Stored data entries

/---

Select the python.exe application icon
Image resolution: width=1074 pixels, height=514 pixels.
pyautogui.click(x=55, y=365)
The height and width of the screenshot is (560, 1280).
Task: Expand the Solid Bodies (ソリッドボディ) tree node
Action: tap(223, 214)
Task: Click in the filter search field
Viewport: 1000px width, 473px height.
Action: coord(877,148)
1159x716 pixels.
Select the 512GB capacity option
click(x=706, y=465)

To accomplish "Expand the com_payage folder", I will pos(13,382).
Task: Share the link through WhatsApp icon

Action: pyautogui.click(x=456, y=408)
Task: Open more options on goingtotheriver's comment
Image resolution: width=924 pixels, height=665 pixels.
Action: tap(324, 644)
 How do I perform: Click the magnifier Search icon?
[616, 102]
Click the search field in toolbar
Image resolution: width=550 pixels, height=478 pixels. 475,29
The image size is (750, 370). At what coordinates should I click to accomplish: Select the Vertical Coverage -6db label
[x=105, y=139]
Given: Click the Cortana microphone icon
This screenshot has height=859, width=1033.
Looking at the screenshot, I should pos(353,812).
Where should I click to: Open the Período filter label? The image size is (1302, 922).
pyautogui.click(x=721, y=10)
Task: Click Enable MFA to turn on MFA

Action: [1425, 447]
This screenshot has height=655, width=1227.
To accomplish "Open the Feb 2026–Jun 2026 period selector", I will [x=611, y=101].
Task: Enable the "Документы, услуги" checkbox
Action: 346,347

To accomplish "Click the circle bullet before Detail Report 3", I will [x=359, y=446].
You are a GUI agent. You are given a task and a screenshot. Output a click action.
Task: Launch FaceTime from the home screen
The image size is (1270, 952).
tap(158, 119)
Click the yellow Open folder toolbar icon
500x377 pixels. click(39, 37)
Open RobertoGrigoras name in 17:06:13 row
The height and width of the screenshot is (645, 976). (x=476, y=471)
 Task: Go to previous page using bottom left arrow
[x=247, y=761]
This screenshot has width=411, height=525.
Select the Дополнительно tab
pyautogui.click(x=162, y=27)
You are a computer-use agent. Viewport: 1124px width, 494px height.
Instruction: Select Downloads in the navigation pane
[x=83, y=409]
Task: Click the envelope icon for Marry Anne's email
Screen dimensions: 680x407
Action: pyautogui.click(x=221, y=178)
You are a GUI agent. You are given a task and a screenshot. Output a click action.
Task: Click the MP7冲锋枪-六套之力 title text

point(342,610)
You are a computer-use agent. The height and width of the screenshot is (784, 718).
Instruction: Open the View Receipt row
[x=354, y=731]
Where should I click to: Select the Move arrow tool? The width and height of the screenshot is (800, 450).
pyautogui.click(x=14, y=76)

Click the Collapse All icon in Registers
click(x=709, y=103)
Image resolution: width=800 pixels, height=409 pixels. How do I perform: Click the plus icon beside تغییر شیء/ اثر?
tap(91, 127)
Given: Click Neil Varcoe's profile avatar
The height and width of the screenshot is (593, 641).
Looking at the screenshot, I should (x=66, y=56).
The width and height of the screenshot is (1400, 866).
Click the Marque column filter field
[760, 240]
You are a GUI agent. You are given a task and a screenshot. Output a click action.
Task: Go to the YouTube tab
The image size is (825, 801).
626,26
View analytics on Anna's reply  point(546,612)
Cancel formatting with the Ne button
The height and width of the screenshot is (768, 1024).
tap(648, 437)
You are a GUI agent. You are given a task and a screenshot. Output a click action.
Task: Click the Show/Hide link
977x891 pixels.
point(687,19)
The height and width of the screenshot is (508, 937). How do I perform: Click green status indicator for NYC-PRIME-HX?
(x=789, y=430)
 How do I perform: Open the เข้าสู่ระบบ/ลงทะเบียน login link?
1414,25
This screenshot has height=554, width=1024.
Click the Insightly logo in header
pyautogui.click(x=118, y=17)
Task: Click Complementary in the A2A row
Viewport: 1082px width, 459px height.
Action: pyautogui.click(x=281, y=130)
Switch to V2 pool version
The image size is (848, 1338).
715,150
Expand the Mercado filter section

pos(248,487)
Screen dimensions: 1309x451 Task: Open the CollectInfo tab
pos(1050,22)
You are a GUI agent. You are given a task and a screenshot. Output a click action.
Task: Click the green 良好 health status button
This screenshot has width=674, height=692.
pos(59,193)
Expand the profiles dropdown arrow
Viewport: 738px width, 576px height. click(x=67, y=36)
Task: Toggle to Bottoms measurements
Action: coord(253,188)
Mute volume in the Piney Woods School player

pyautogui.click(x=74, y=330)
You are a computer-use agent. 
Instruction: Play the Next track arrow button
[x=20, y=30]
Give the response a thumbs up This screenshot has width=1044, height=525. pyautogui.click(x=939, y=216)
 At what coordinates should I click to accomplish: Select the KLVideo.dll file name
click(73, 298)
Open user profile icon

\---

• [Exercise brief] Please output the exact lines of the records above, beginning with the first and stopping after the line that holds "Task: Click in the filter search field", and nothing else.

• [Completed exercise]
Select the python.exe application icon
Image resolution: width=1074 pixels, height=514 pixels.
pyautogui.click(x=55, y=365)
The height and width of the screenshot is (560, 1280).
Task: Expand the Solid Bodies (ソリッドボディ) tree node
Action: tap(223, 214)
Task: Click in the filter search field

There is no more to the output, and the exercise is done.